"""

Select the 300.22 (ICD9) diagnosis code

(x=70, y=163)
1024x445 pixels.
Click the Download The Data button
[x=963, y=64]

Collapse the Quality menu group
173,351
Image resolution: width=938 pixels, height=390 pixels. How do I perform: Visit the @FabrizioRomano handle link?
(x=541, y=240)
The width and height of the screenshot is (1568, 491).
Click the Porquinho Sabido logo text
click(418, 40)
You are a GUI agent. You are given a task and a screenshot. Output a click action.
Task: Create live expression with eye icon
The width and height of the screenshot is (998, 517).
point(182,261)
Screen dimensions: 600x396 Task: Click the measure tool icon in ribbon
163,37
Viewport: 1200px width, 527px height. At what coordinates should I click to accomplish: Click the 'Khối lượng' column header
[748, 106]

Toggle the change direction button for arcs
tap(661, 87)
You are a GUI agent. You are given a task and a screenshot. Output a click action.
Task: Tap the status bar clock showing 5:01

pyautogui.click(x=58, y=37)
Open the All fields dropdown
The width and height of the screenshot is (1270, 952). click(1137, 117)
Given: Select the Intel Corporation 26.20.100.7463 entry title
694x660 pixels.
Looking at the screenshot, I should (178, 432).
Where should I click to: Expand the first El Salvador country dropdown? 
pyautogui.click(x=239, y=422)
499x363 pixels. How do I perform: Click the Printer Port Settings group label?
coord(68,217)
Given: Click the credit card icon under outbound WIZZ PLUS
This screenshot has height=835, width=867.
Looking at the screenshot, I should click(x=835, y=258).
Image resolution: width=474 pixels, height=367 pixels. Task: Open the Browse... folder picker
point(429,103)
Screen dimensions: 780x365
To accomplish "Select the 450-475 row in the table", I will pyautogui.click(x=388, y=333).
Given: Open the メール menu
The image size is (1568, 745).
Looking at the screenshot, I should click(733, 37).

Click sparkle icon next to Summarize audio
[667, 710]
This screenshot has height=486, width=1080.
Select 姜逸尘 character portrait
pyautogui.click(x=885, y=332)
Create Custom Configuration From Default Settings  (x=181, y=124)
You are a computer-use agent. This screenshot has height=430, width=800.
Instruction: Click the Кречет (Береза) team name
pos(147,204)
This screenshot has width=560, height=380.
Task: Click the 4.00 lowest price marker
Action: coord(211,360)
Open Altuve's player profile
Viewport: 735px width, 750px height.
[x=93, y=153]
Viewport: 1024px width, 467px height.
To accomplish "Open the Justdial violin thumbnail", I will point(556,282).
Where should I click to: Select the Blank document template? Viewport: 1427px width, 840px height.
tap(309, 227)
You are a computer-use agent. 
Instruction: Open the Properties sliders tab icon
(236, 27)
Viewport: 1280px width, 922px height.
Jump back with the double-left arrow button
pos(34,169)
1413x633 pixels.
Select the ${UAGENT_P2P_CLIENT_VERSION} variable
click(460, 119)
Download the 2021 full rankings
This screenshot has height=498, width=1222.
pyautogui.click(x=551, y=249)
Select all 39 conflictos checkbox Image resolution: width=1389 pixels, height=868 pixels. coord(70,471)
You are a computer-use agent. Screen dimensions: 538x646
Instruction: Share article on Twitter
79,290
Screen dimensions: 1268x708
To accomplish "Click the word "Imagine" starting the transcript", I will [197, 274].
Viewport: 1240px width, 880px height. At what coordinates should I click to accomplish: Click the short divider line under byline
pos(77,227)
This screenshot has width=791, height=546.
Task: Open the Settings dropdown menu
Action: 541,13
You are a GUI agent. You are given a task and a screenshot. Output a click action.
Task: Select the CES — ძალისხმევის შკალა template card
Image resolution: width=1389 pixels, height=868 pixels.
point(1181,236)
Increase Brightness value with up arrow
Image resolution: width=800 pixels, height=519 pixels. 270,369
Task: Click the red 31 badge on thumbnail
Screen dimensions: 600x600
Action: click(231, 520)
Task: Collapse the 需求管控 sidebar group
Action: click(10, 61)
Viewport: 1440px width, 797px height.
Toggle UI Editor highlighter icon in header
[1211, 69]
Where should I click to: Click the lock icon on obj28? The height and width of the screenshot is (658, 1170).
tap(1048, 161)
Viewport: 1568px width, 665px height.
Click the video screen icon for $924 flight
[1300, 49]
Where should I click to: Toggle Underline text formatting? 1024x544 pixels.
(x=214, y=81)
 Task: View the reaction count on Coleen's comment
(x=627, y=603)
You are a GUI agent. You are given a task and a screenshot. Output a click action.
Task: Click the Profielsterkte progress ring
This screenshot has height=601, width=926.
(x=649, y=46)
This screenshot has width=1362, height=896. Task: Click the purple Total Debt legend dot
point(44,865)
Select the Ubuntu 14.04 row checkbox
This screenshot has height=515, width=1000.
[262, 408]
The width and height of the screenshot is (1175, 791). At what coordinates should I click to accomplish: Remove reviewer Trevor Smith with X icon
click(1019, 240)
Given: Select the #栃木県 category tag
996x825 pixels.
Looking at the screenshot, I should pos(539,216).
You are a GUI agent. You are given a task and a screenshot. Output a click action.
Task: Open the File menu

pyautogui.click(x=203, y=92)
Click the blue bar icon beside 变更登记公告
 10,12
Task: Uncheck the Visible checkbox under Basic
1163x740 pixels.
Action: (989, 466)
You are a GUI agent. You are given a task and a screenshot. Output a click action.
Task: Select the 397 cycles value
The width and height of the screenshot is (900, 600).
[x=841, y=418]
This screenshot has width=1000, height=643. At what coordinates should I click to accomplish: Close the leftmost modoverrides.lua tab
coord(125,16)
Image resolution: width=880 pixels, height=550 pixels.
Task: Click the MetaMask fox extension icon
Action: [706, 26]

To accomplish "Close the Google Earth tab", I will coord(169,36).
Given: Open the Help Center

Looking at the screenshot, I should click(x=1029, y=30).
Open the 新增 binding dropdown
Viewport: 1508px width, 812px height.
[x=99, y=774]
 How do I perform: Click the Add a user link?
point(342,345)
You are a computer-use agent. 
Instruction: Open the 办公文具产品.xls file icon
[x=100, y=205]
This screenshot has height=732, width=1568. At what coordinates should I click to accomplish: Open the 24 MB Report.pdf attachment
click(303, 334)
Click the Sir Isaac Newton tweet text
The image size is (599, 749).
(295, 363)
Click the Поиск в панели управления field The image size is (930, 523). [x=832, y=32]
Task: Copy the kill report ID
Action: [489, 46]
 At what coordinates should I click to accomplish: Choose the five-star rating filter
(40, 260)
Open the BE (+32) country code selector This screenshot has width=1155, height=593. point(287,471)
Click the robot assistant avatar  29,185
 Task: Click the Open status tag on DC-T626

"""

Look above for the line with "This screenshot has height=601, width=926." and the line with "Open the BE". Write out those two lines and all the lines between them, exactly, and no others.

*RESULT OF THE EXERCISE*.
This screenshot has height=601, width=926.
(x=649, y=46)
This screenshot has width=1362, height=896. Task: Click the purple Total Debt legend dot
point(44,865)
Select the Ubuntu 14.04 row checkbox
This screenshot has height=515, width=1000.
[262, 408]
The width and height of the screenshot is (1175, 791). At what coordinates should I click to accomplish: Remove reviewer Trevor Smith with X icon
click(1019, 240)
Given: Select the #栃木県 category tag
996x825 pixels.
Looking at the screenshot, I should pos(539,216).
You are a GUI agent. You are given a task and a screenshot. Output a click action.
Task: Open the File menu

pyautogui.click(x=203, y=92)
Click the blue bar icon beside 变更登记公告
 10,12
Task: Uncheck the Visible checkbox under Basic
1163x740 pixels.
Action: (989, 466)
You are a GUI agent. You are given a task and a screenshot. Output a click action.
Task: Select the 397 cycles value
The width and height of the screenshot is (900, 600).
[x=841, y=418]
This screenshot has width=1000, height=643. At what coordinates should I click to accomplish: Close the leftmost modoverrides.lua tab
coord(125,16)
Image resolution: width=880 pixels, height=550 pixels.
Task: Click the MetaMask fox extension icon
Action: [706, 26]

To accomplish "Close the Google Earth tab", I will coord(169,36).
Given: Open the Help Center

Looking at the screenshot, I should click(x=1029, y=30).
Open the 新增 binding dropdown
Viewport: 1508px width, 812px height.
[x=99, y=774]
 How do I perform: Click the Add a user link?
point(342,345)
You are a computer-use agent. 
Instruction: Open the 办公文具产品.xls file icon
[x=100, y=205]
This screenshot has height=732, width=1568. At what coordinates should I click to accomplish: Open the 24 MB Report.pdf attachment
click(303, 334)
Click the Sir Isaac Newton tweet text
The image size is (599, 749).
(295, 363)
Click the Поиск в панели управления field The image size is (930, 523). [x=832, y=32]
Task: Copy the kill report ID
Action: [489, 46]
 At what coordinates should I click to accomplish: Choose the five-star rating filter
(40, 260)
Open the BE (+32) country code selector This screenshot has width=1155, height=593. point(287,471)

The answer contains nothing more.